Thereupon the three of us went after the crippled fireman, and when we got back to the "Y" with him it was all over. Collingwood had died with his head in Mrs. Sheila's lap, and the boss, fagged out and half dead as he must have been, was up and at work, getting the wreck victims into our day-coach, which had been backed up and taken around to the other leg of the "Y" to head for Portal City.

When it came time for us to move Collingwood, Mrs. Sheila pulled her veil down and walked behind the body, with the good old major locking his arm in hers, and that choking lump came again in my throat when I remembered what Collingwood had said to the boss the night he came to our office: "Sheila made her wedding journey with me once, when she was just eighteen. The next time she rides with me it will be at my funeral."

I guess there's no use stretching the agony out by telling about that mournful ride back to Portal City with the dead and wounded. We left the wreck blazing and roaring in the shut-in valley at the gulch mouth because there wasn't anything else to do; Kirgan and Jones and one of the firemen handled the engine and pulled out, while the rest of us rode in the day-coach and did what we could for the suffering.

At Banta we made a stop long enough to let the boss send a wire to Portal City, turning out the doctors and the ambulances—and the undertakers; and though it was after three o'clock in the morning when we pulled in, it seemed as if the whole town had got the word and was down at the station to meet us.

I couldn't see Mrs. Sheila's face when the major helped her off at the platform; her veil was still down. But I did hear her low-spoken word to the boss, whispered while they were carrying Collingwood and Hatch, and two of the others who were past help, out to the waiting string of dead-wagons.

"I shall go East with the body to-morrow—to-day, I mean—if the strikers will let you run a train, and Cousin Basil will go with me. We may never meet again, Graham, and for that reason I must say what I have to say now. Your opportunity has come. The man who could do the most to defeat you is dead, and the strike will do the rest. If I were you, I should neither eat nor sleep until I had thought of some way to take the railroad out of the hands of those who have proved that they are not worthy to own it."

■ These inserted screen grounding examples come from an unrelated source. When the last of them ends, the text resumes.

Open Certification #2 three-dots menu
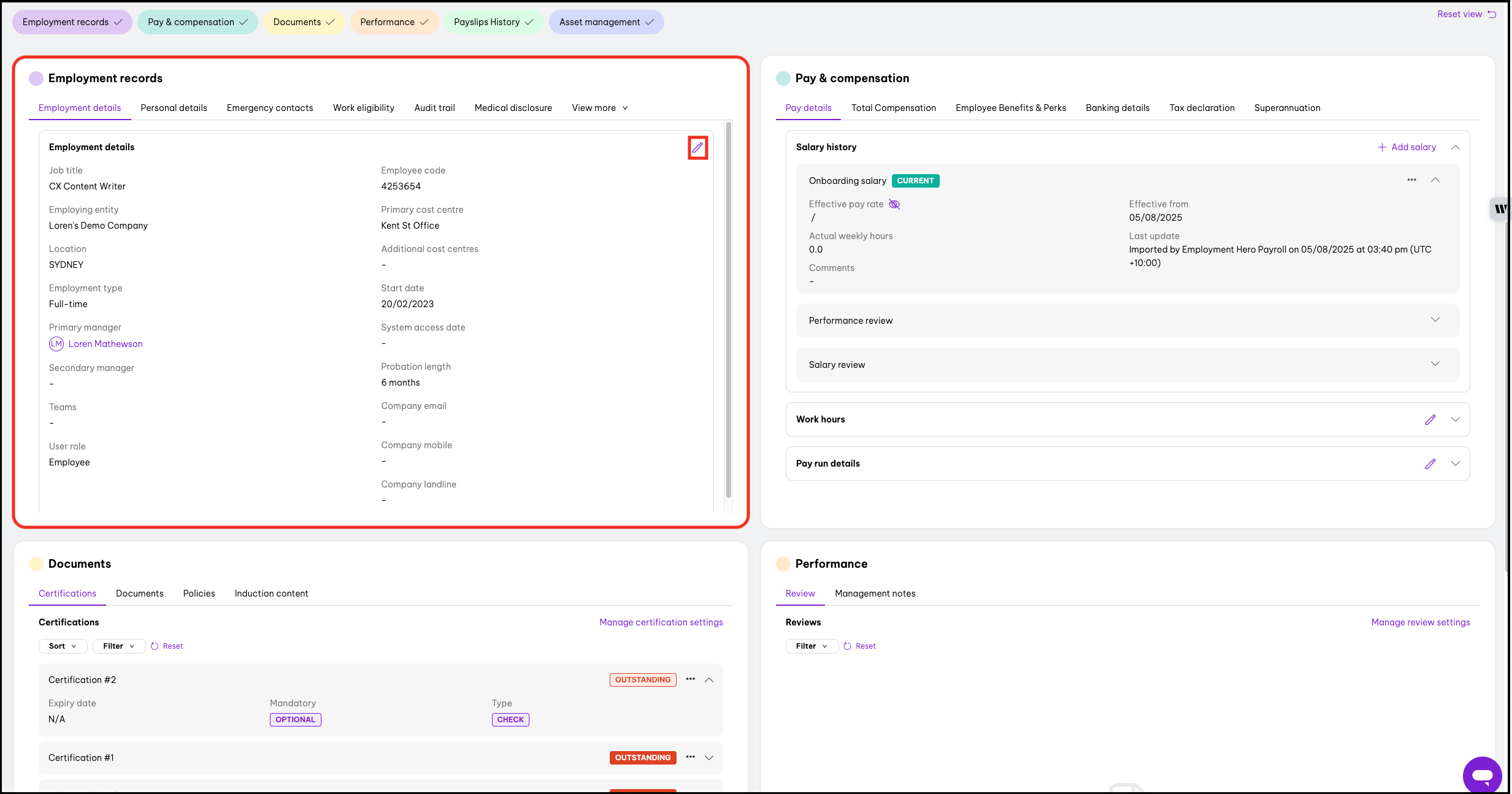This screenshot has height=794, width=1512. click(690, 679)
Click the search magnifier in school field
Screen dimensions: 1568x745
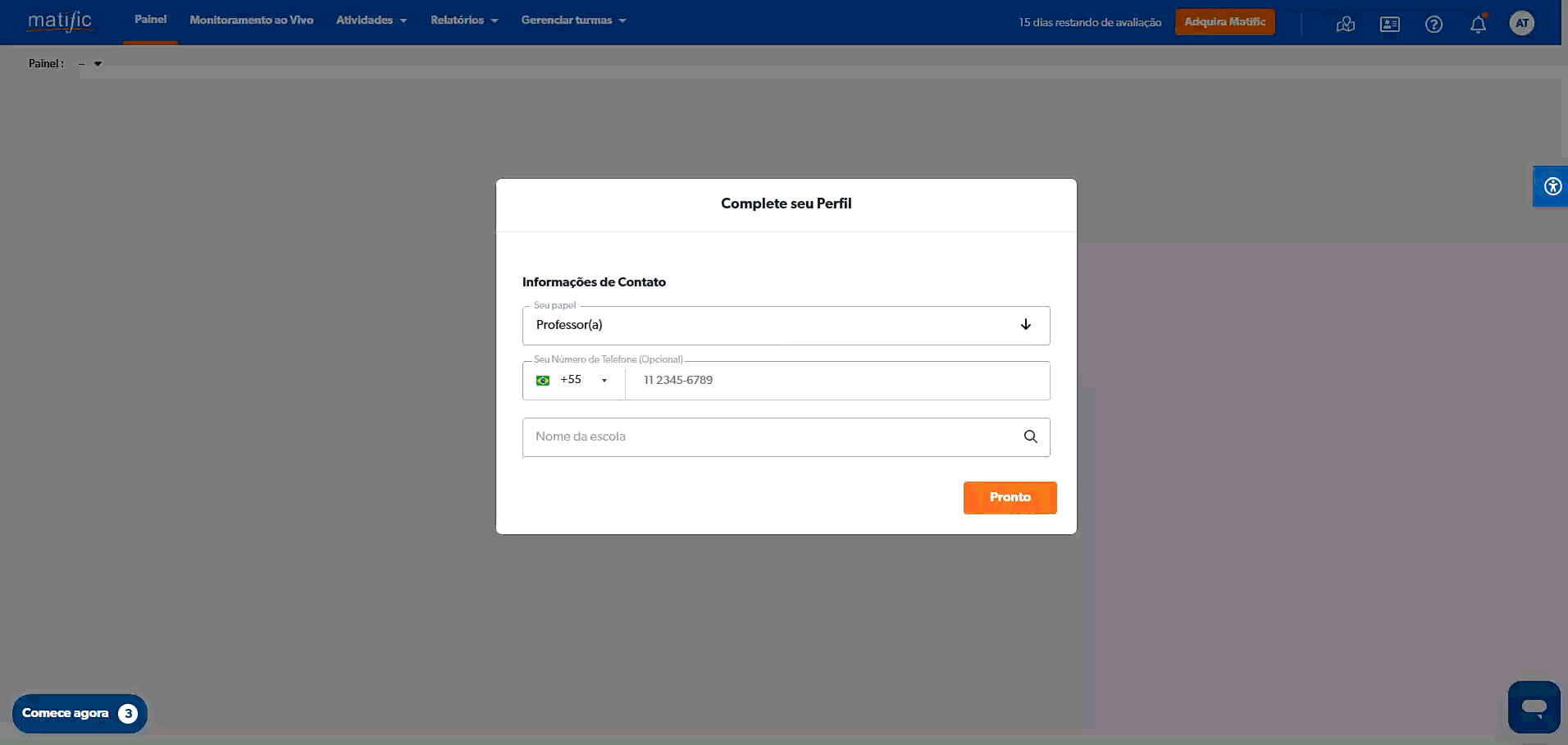1030,436
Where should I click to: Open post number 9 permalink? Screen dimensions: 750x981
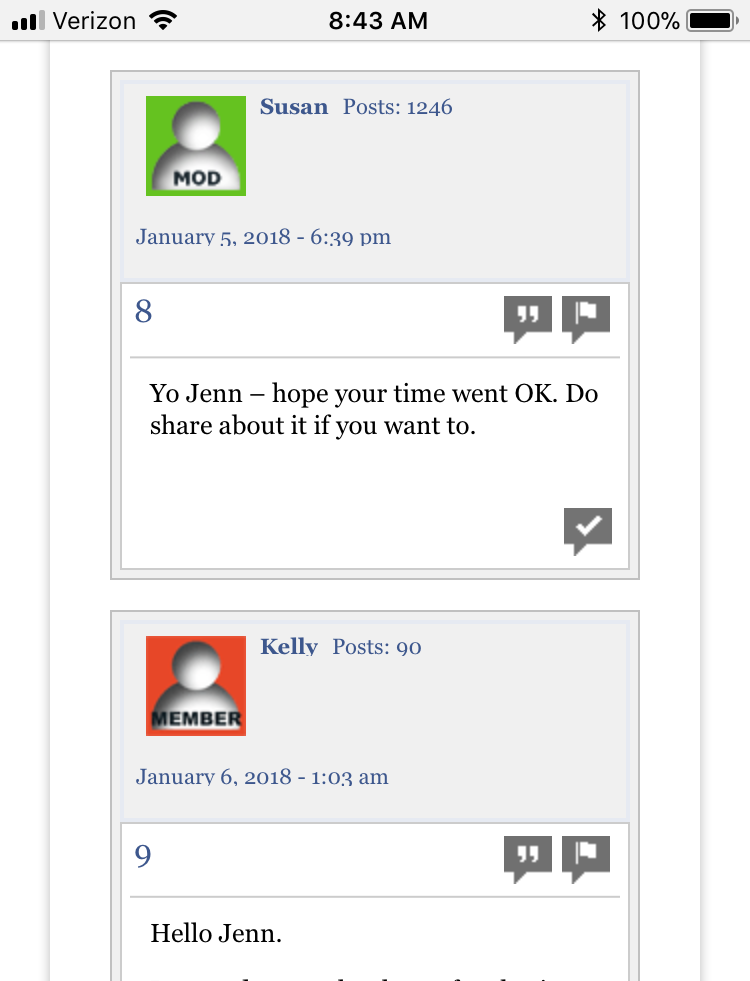pyautogui.click(x=143, y=855)
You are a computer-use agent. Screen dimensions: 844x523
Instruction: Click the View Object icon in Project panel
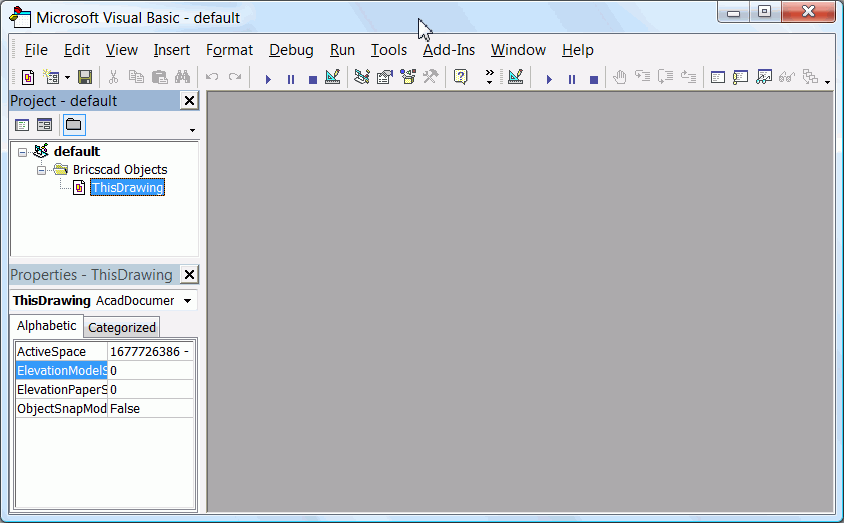pos(44,125)
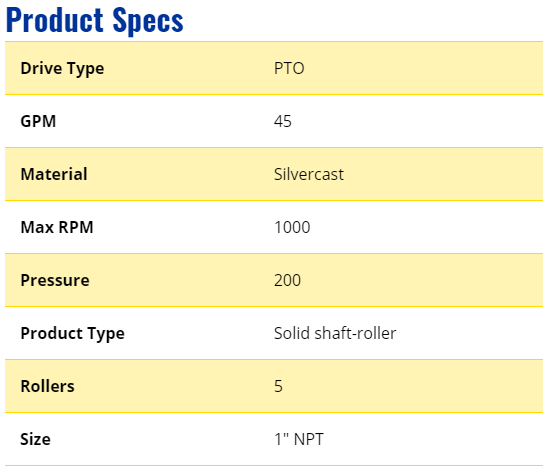Select the Material label
The image size is (548, 473).
(x=54, y=174)
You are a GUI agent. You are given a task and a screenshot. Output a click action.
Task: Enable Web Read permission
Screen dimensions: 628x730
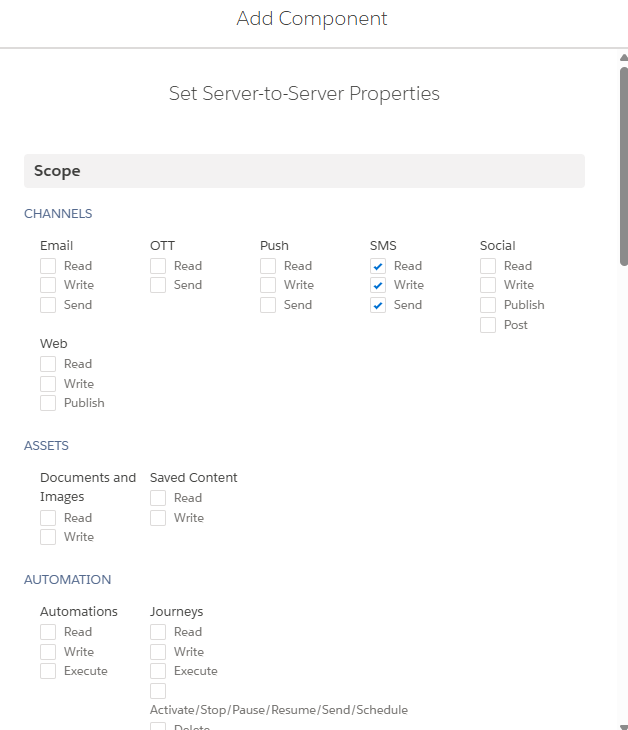[48, 364]
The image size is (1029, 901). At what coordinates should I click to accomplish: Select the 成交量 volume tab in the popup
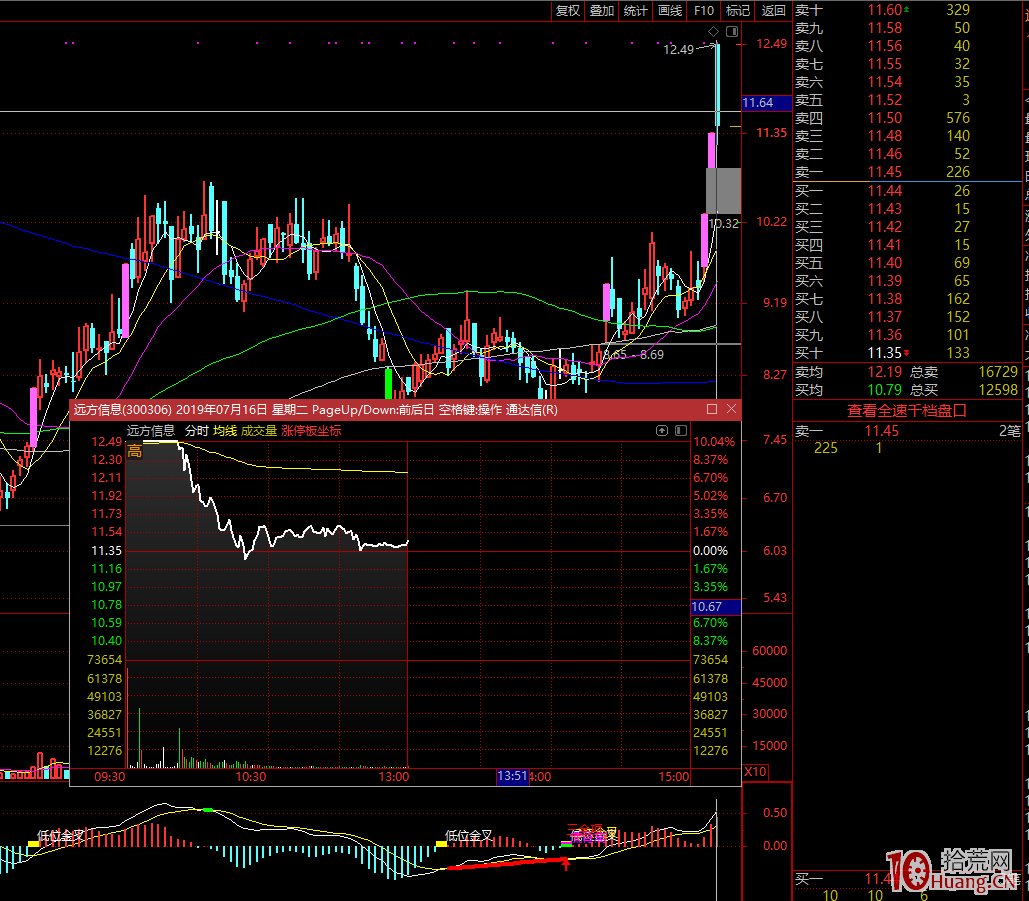tap(259, 431)
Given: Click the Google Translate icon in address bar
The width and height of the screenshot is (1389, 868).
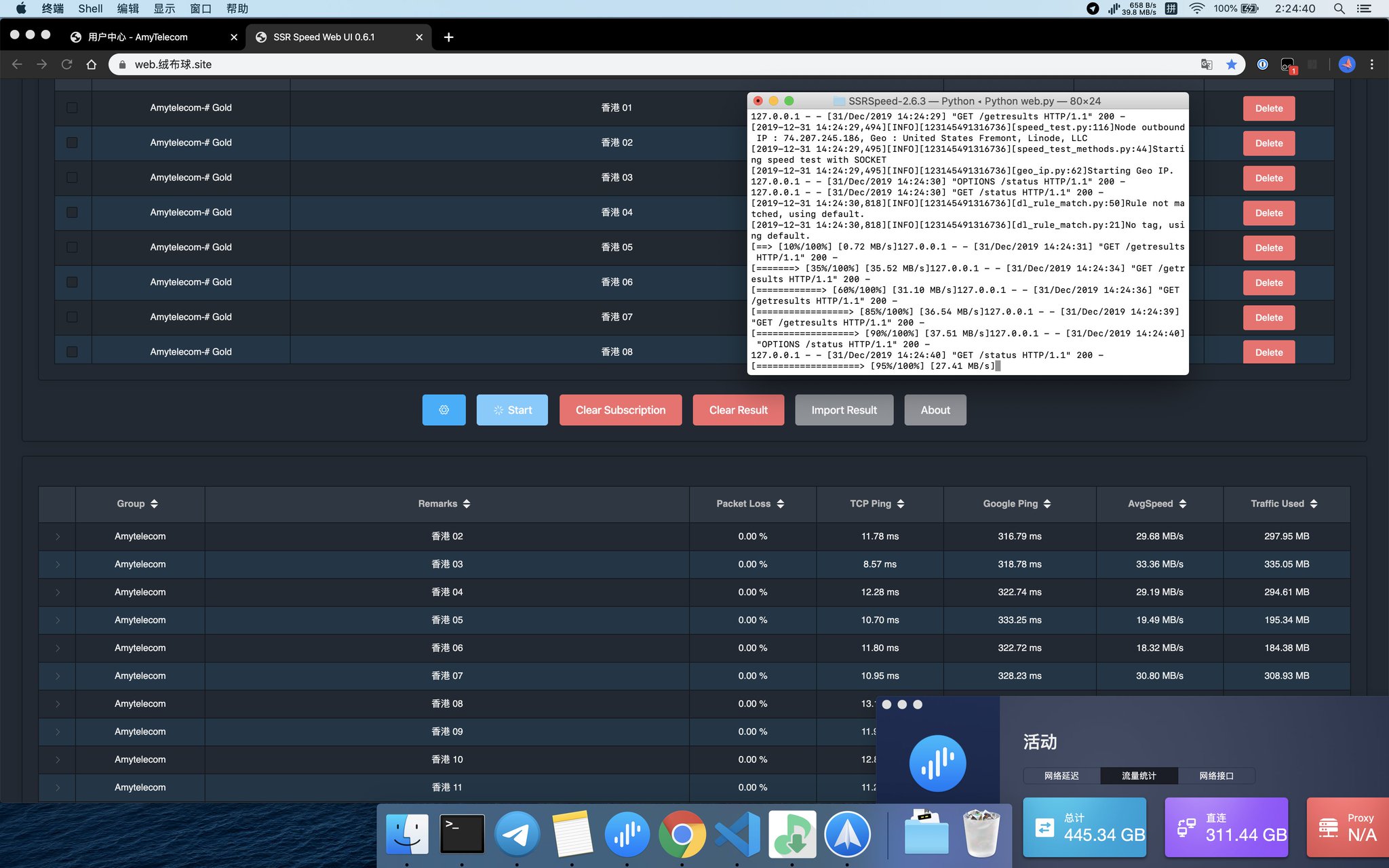Looking at the screenshot, I should point(1207,64).
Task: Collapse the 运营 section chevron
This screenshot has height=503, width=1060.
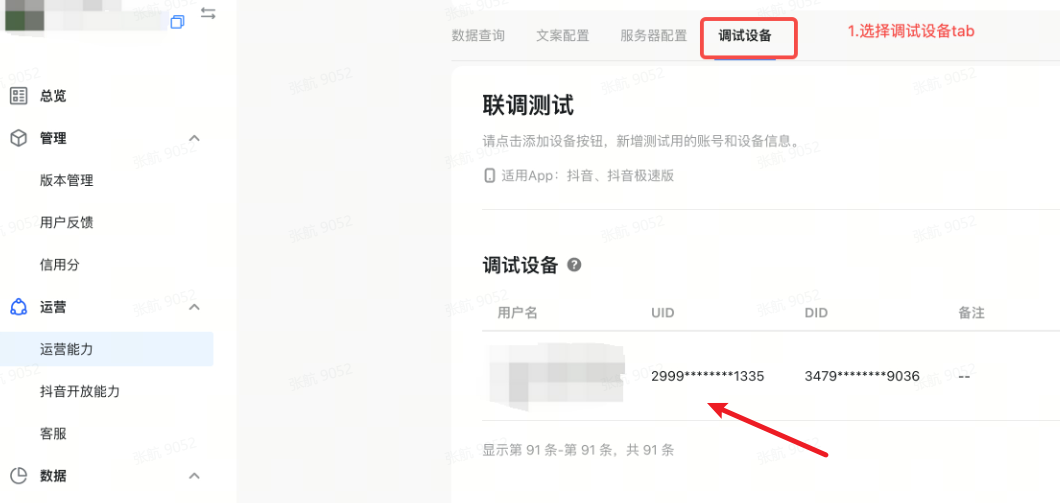Action: point(194,307)
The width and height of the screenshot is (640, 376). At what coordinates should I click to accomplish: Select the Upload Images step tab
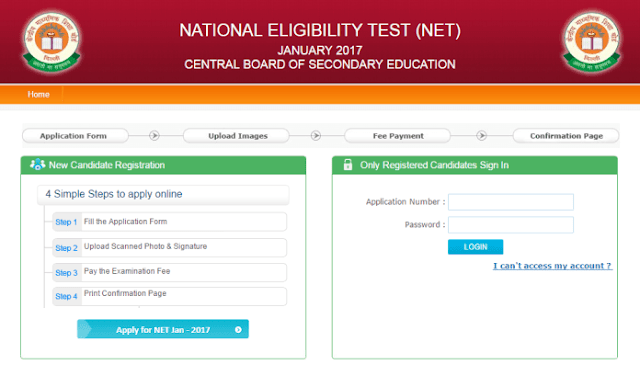coord(236,136)
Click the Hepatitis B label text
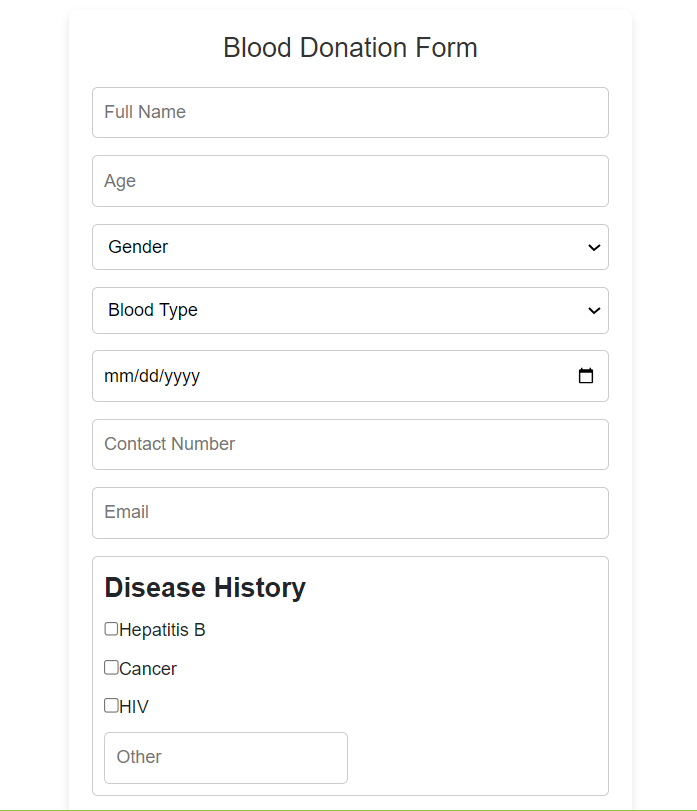 pyautogui.click(x=162, y=630)
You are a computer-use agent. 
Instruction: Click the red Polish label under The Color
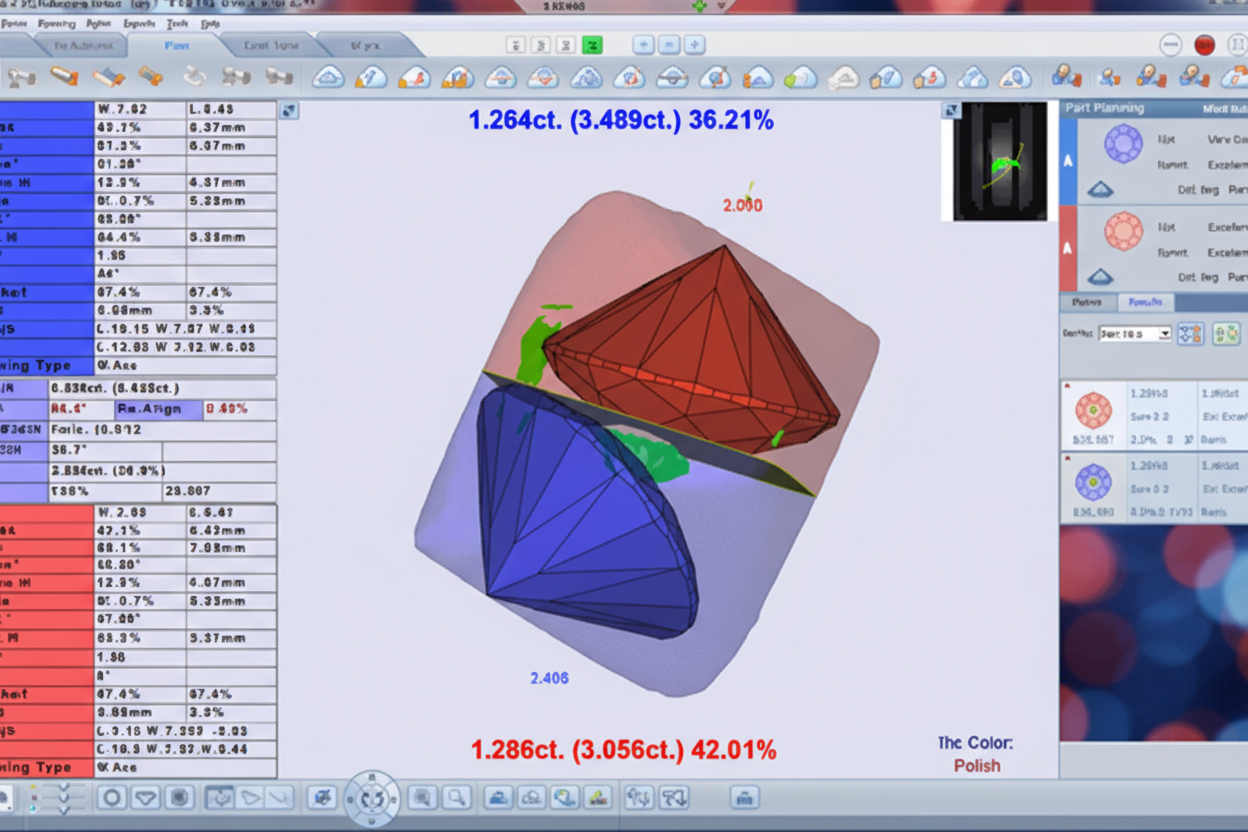tap(976, 765)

I didn't know, just then, how much or little attention Mr. Norcross was paying to this mighty good, clear-headed bit of business advice. What he said went back to that saying of hers that they might never meet again.

"We must meet again—sometime and somewhere," he said. And then: "I did my best: God knows I did my best, Sheila. I would have given my own life gladly if the giving would have saved Collingwood's. Don't you believe that?"

"I shall always believe that you are one of God's own gentlemen, Graham," she said, soft and low; and then the major came to take her away.